• yvan le moine'in 25. uluslararası istanbul film festivali'nde gösterime giren aynı zamanda uluslararası yarışma bölümünde de yarışan filmidir. yönetmen, michel tournier'nin romanından serbest bir uyarlama yapmış. ben çok beğendim. ellerine sağlık olsun. özellikle philippe nahon'nun yüksek performansı dillere destandı. film bildiğimiz robinson crusoe hikayesinden yola çıkmış bir iç karıştırma yolculuğu. comédie française'in ünlü ve popüler oyuncusu philippe de nohan ekibiyle gemiye atlar ve turneye çıkar. gemi fırtınada kaybolur ve ıssız bir adada karaya oturur. gemideki herkes ölür, tenn hariç. ömrü boyunca geçerli bildiği tüm değerlerini, yeteneklerini tek tek yitirmeye başlayan philippe giderek bir vahşi mi olmaktadır, insan mı? güdülerimizden sıyrıldıkça bizi insan yapan hasletlerimize mi yaklaşırız? yvan le moine'in cevaplamayı denediği sorular bunlardı.

    film yönetmenin katılımıyla başladı, bitti. festival komitesine bildirmeliyim ki, finalde yönetmene eşlik eden basiretsiz çevirmenin kulaklarını çekiniz.

    soru: acaba yönetmen robinson crusoe'dan etkilenmiş mi?
    çevirmen: acaba yönetmen robinson crusoe'dan etkilenmiş mi?
    cevap: eee... buna pek bişii diyemeyeceğim.. bla.. bla..
    çevirmen: buna pek bişii diyemeyeceğim diyor.. bla.. bla..

    ne desin adam? zaten geldi filmin en başında anlattı. filmin girişine de hayvan gibi yazmış "michel tournier'nin eserinden ve defou'dan adapte ettim" diye, ee?
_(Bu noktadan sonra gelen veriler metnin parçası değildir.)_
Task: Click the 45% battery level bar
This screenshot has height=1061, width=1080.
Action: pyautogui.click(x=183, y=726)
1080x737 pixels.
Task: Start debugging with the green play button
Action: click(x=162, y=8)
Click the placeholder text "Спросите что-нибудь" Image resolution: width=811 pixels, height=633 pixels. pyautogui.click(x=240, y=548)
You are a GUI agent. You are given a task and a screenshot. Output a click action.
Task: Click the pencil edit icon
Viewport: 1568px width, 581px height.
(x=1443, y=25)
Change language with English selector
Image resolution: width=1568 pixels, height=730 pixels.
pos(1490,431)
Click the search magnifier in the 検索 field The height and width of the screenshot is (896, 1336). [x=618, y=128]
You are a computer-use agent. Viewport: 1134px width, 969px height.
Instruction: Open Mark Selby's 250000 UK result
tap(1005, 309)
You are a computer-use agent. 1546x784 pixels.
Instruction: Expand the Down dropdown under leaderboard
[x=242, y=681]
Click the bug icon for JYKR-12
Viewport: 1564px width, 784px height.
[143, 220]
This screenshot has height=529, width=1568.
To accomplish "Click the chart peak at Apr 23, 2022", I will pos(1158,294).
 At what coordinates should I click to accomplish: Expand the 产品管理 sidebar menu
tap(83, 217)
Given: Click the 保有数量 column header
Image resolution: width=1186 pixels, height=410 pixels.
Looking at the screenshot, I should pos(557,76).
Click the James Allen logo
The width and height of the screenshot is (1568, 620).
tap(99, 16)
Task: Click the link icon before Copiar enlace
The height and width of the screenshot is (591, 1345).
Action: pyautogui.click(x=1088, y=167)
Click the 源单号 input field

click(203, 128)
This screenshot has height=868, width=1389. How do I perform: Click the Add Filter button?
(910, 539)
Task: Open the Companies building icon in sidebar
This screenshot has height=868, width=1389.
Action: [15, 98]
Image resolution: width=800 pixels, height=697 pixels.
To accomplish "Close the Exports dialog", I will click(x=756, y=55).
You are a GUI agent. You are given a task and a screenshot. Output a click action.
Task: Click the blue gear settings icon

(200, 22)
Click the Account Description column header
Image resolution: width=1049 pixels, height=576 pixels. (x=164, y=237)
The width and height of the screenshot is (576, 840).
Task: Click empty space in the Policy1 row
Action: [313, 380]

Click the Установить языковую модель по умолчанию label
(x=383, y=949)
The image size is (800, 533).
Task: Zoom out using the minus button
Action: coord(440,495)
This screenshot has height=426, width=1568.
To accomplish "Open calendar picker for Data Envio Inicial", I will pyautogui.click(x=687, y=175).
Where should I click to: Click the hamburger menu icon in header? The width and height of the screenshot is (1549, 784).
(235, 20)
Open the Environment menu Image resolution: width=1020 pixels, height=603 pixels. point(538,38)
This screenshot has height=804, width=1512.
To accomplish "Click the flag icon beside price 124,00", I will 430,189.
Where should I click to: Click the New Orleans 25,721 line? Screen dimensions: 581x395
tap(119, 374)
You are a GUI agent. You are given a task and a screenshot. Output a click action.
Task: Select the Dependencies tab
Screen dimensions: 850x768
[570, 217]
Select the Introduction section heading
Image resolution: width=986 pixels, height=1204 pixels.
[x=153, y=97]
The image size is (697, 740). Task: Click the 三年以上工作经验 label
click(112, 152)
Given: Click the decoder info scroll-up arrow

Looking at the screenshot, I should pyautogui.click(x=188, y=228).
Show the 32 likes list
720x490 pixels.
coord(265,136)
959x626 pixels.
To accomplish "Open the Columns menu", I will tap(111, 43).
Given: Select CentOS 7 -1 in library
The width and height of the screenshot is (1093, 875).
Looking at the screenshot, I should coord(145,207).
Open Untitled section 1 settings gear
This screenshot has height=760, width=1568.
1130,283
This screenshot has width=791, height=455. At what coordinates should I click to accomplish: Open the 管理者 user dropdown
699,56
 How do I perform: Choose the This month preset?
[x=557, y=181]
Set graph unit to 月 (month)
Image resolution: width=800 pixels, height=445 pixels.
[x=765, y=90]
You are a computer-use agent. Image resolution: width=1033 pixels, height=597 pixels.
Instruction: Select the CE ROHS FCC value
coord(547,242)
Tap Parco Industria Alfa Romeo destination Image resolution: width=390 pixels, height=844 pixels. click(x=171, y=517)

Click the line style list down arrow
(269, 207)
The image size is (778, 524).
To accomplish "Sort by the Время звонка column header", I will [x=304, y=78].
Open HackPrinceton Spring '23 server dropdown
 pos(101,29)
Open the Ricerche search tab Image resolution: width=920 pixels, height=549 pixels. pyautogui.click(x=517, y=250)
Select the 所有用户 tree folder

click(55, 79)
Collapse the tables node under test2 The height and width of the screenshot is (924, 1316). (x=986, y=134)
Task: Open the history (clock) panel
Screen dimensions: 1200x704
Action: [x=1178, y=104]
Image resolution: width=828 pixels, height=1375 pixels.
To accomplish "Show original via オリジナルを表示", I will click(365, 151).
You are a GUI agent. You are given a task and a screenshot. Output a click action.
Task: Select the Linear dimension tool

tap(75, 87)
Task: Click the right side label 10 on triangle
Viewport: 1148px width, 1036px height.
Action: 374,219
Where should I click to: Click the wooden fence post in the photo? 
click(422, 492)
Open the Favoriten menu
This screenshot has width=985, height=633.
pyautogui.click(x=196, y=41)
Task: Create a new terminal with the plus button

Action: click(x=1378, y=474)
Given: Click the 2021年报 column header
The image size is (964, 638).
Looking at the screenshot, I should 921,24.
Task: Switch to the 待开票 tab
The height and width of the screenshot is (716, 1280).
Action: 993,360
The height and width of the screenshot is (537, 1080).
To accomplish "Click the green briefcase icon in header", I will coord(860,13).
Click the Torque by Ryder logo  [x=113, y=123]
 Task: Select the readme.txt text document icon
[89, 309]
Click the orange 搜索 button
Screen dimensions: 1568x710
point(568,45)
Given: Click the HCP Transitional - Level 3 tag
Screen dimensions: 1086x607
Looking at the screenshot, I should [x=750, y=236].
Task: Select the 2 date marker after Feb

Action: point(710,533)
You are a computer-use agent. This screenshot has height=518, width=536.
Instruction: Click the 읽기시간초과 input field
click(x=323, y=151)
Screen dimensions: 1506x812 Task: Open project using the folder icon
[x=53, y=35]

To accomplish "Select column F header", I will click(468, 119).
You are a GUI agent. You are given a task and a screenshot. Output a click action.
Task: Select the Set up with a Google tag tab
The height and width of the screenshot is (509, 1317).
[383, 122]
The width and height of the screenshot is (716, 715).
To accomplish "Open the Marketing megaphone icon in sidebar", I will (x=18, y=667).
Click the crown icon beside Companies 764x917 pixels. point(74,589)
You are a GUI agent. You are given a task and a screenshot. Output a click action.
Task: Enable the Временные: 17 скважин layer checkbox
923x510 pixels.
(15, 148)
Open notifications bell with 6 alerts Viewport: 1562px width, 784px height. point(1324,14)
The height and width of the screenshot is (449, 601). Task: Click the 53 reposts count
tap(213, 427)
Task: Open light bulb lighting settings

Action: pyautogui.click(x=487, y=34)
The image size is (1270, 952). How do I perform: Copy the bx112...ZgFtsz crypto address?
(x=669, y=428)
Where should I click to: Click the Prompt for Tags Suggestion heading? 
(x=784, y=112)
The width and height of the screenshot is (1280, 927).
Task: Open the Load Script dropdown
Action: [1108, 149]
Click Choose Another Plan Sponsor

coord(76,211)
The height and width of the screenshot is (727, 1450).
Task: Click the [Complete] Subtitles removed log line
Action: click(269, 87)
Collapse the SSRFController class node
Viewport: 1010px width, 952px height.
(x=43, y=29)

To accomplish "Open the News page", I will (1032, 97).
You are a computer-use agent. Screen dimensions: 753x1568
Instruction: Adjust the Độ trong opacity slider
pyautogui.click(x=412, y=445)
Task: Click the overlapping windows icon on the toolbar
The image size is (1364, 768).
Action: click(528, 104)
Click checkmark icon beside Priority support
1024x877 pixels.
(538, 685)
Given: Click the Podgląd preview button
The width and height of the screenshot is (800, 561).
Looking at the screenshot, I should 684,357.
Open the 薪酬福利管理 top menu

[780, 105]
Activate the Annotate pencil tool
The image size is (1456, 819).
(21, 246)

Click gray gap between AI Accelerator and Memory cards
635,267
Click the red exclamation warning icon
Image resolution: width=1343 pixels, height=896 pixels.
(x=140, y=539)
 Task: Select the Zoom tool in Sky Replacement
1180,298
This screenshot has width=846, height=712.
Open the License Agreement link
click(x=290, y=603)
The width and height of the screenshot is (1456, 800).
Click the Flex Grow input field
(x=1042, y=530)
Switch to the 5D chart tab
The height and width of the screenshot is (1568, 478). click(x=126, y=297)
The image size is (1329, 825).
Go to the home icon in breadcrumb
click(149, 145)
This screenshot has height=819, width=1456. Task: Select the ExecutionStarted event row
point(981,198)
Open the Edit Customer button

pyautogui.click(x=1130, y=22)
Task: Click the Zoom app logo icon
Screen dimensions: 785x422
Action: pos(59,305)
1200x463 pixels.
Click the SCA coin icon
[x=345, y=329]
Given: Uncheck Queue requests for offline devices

    yvan le moine, salondan soru gelmeyince filmle ilgili kendiliğinden bir iki cümle kurmak istedi ve:
    - aslında beni bu filmde en çok etkileyen, philippe'in doğal yaşama intibak edişi, toprakla, keçilerle girdiği ilişkinin biçimi ve kendini yenileme şeklidir.

    çevirmen konuşmayı açıklıyor:
    - yönetmen bu filmde en çok philippe'in keçilerle ilişkisinden hoşlanmış. yani öyle bişeyler söyledi.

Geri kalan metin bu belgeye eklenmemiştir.